Un professionista non italiano con il titolo professionale di ingegnere, inoltre, non è automaticamente legittimato sulla base della normativa del Paese di origine o di provenienza a svolgere attività rientranti fra quelle esercitate abitualmente col titolo professionale di architetto.
Sulla base della Direttiva 85/384/CEE (articolo 11, lettera g), l’esercizio di tali attività sarà possibile non sulla base del mero possesso del titolo di ingegnere nel Paese di origine o di provenienza, bensì sul percorso formativo adeguato ai fini dell’esercizio delle attività abitualmente esercitate con il titolo professionale di architetto.

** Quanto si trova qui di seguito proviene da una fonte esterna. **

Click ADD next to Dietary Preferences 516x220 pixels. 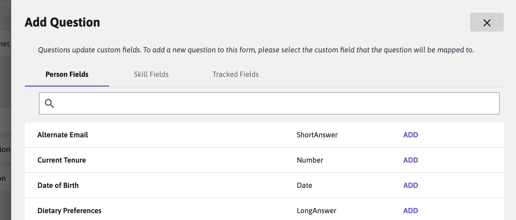tap(410, 210)
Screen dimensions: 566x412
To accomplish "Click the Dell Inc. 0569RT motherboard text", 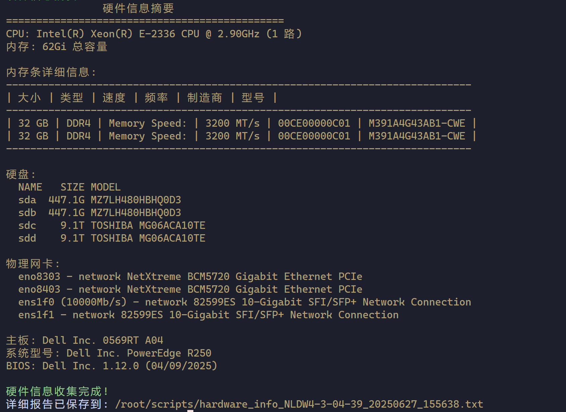I will [x=103, y=340].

Per tale disposizione, i soggetti che abbiano conseguito in Italia il diploma di laurea in ingegneria nel settore della costruzione civile rilasciati da Università o da istituti politecnici possono esercitare le attività tipiche degli architetti (ivi comprese quelle di cui al più volte richiamato articolo 52) a condizione che abbiano altresì conseguito il diploma di abilitazione all'esercizio indipendente di una professione nel settore dell'architettura, rilasciato dal ministro della Pubblica Istruzione a seguito del superamento dell'esame di Stato che lo abilita all'esercizio indipendente della professione (in tal modo conseguendo il titolo di ‘dott. Ing. architetto’ o di ‘dott. Ing. in ingegneria civile’). Non esiste, quindi, ‘discriminazione alla rovescia’ in danno dell’ingegnere italiano sia per quanto concerne il sistema transitorio e di deroga di cui agli articoli 10 e 11 della direttiva che per quanto concerne il sistema a regime di cui all’articolo 7 della stessa direttiva.

Tale orientamento era stato, anche, espresso il 21 febbraio 2013 scorso nella sentenza pronunciata dalla Corte di Giustizia Europea relativamente alla Causa C-111/2 e relativa all'interpretazione di alcune parti della Direttiva 85/384/CEE del Consiglio, del 10 giugno 1985, concernente il reciproco riconoscimento dei diplomi, certificati ed altri titoli del settore dell’architettura e comportante misure destinate ad agevolare l'esercizio effettivo del diritto di stabilimento e di libera prestazione di servizi.